- What is needed
Set down the line containing "Task: Click the My dreams card heading" and each line after it through the last line of the records, exactly, leaving pictures out.

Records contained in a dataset
*** Block opens ***

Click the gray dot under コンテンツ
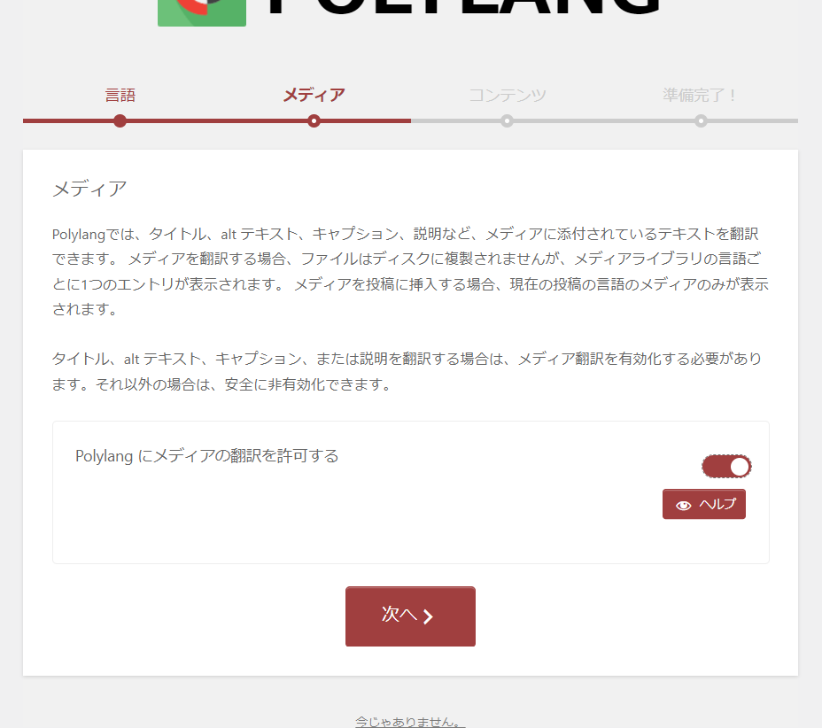 click(507, 121)
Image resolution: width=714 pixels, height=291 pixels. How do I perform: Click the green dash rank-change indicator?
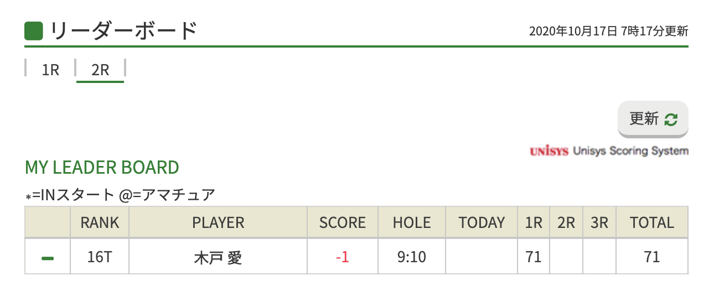(48, 258)
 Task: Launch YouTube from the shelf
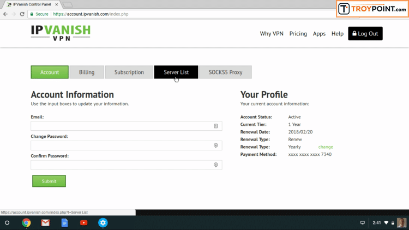tap(83, 222)
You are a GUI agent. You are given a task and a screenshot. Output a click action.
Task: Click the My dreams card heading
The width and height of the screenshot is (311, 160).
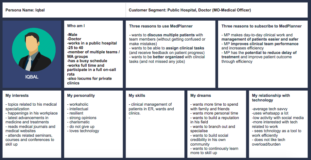pos(200,96)
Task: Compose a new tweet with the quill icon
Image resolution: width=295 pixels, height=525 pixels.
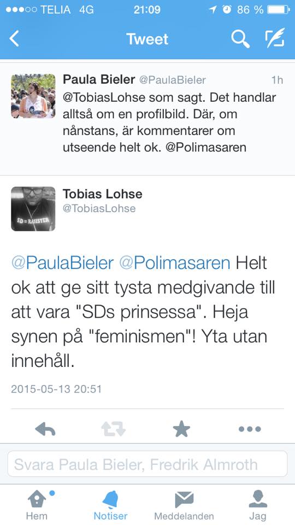Action: tap(275, 38)
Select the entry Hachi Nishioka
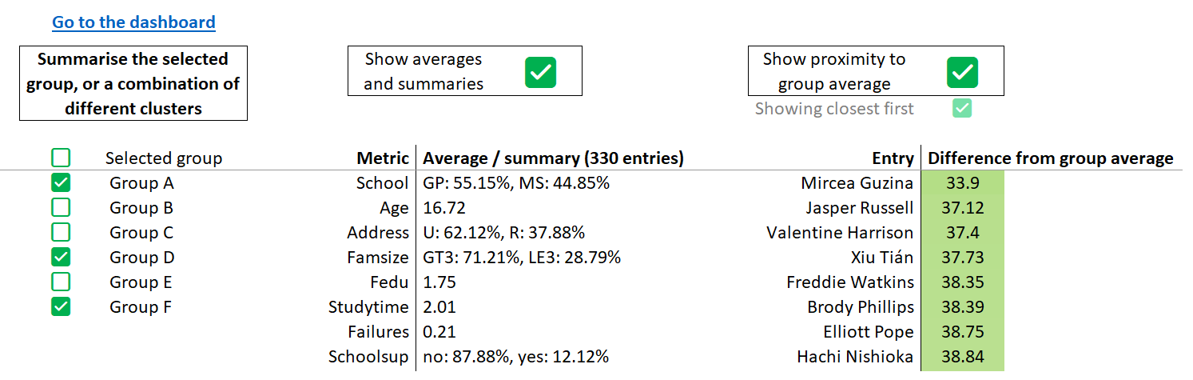 coord(855,357)
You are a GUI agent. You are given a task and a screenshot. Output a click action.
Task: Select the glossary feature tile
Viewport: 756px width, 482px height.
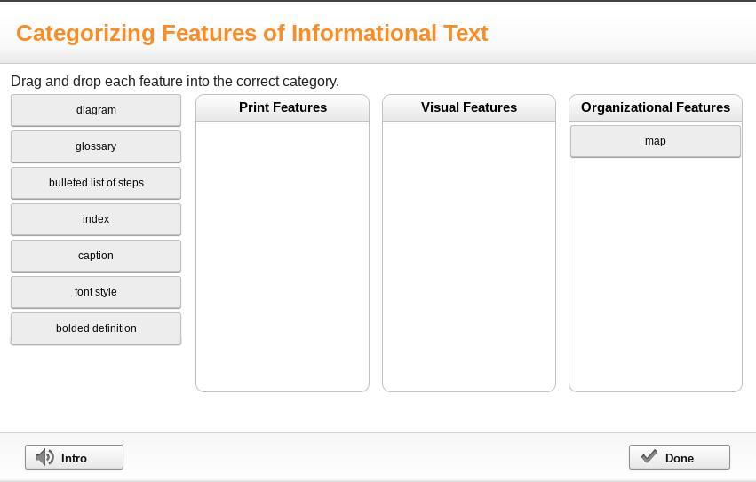click(x=96, y=146)
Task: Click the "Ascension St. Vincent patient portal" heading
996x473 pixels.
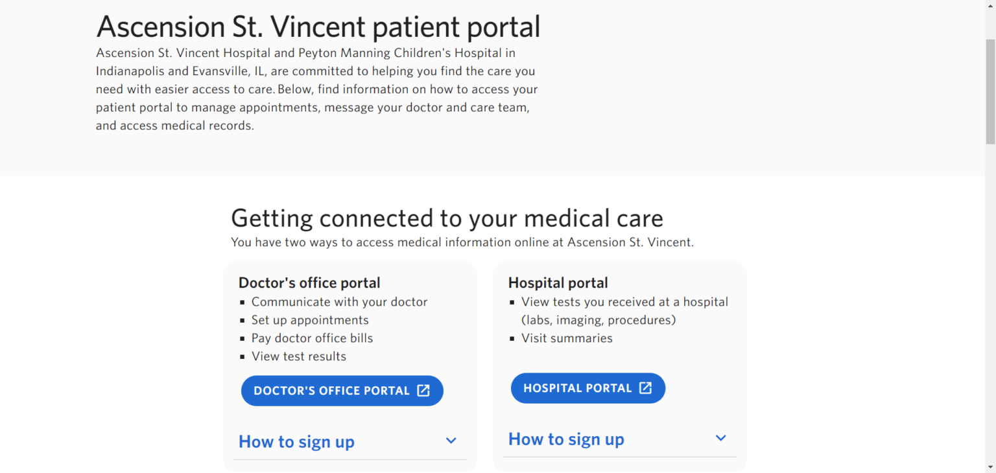Action: pyautogui.click(x=318, y=27)
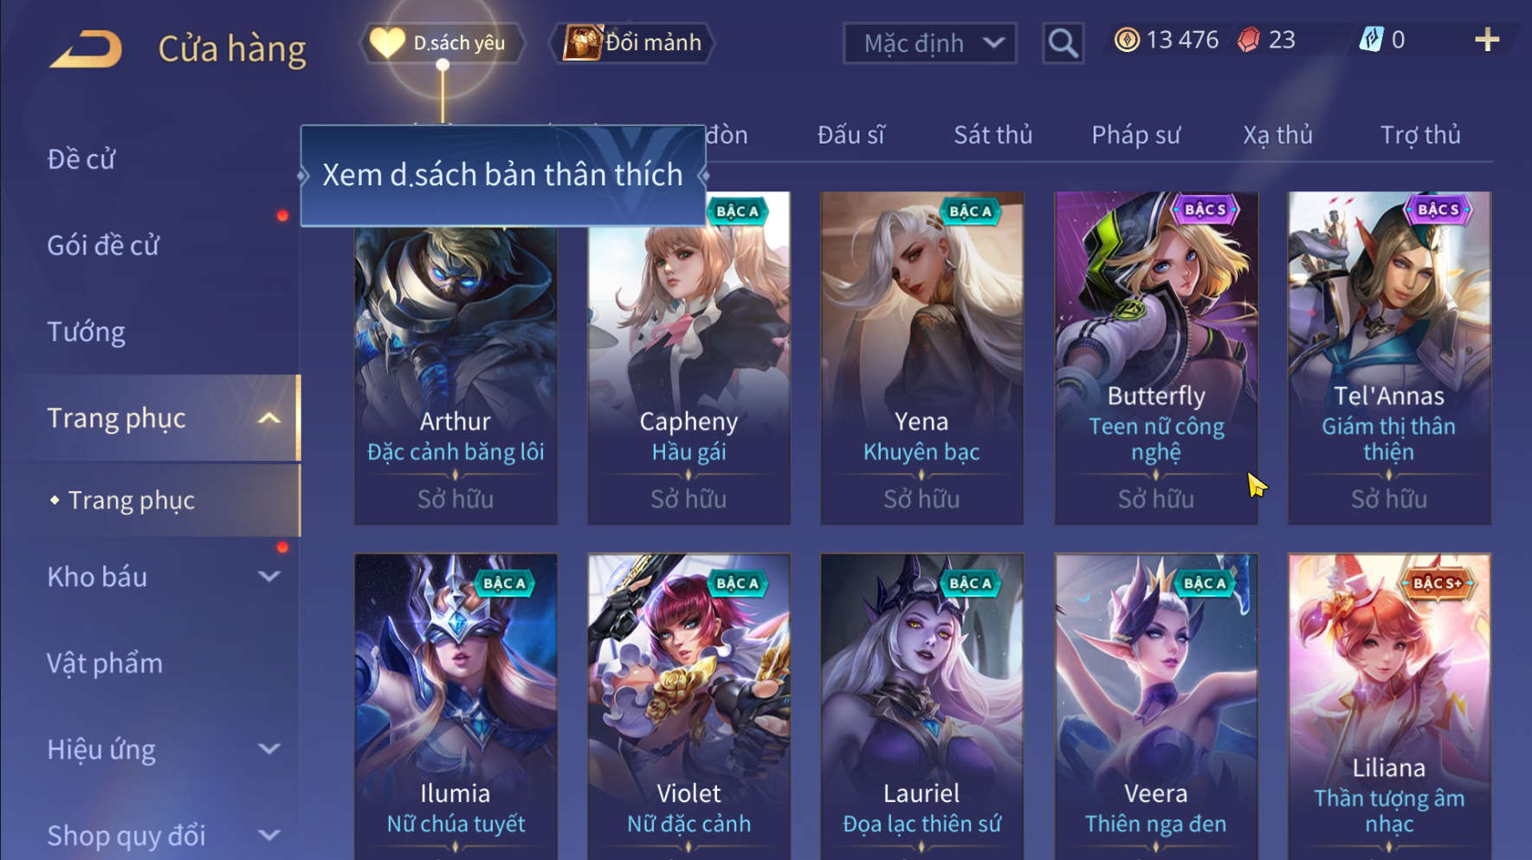Expand the Kho báu sidebar section
The height and width of the screenshot is (860, 1532).
(x=269, y=577)
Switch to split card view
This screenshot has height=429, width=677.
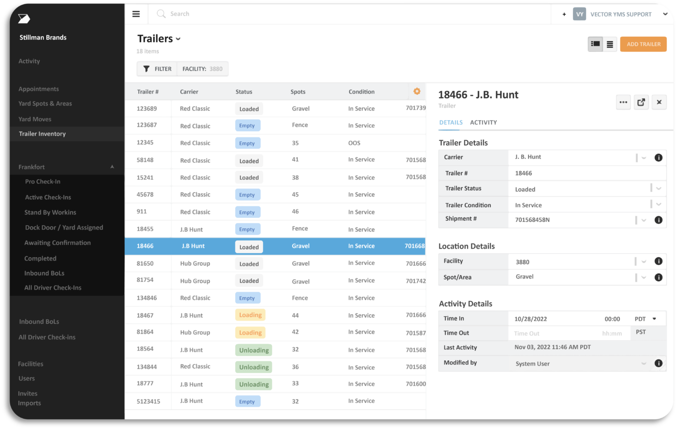595,44
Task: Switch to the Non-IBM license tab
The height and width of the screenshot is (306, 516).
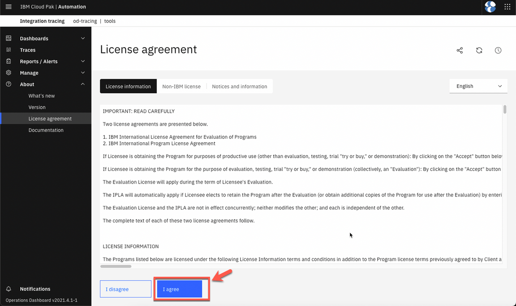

*** Block closes ***

- Response to the exercise
Task: Click the My dreams card heading
The width and height of the screenshot is (311, 160).
pos(200,96)
Task: Compose a new tweet with the quill icon
Image resolution: width=295 pixels, height=525 pixels.
Action: tap(275, 38)
Select the entry Hachi Nishioka
 coord(855,357)
You are a GUI agent. You are given a task and a screenshot. Output a click action.
Task: Select the glossary feature tile
Viewport: 756px width, 482px height.
click(x=96, y=146)
Task: Click the "Ascension St. Vincent patient portal" heading
996x473 pixels.
Action: pyautogui.click(x=318, y=27)
Expand the Kho báu sidebar section
The height and width of the screenshot is (860, 1532).
(x=269, y=577)
Switch to split card view
This screenshot has height=429, width=677.
595,44
Task: Switch to the Non-IBM license tab
The height and width of the screenshot is (306, 516).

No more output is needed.